§ Challenge
Count the lines in the entries below that contain the string "pixels", treating case as significant. Reply with the number alone.
** start Provided records **
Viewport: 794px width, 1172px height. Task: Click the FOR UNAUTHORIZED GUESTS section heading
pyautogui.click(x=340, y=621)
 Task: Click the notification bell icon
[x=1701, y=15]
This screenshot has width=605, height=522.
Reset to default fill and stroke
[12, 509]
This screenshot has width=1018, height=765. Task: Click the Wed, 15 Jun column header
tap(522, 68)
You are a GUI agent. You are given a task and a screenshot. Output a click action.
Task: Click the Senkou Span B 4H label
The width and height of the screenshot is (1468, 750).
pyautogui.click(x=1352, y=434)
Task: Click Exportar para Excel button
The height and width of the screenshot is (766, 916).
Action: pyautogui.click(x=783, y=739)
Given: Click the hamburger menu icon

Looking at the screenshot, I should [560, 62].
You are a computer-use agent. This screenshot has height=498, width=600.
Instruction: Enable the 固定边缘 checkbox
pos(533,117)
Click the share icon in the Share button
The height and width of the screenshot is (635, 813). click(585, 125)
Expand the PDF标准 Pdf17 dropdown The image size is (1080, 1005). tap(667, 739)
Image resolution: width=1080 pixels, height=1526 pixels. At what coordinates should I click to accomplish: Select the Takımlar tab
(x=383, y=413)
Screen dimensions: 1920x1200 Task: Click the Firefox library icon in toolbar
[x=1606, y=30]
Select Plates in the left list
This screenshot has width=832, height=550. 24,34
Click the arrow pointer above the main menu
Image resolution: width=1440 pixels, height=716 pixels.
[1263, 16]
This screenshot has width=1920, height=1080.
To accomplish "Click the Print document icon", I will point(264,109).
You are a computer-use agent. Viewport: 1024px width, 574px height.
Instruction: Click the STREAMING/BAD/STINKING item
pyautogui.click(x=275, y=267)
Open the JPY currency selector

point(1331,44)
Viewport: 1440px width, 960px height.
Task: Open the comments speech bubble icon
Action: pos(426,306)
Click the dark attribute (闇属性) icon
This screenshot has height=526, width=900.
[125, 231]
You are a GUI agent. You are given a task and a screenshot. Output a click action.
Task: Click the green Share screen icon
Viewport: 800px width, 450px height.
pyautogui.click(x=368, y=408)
** end Provided records **
§ Written solution
2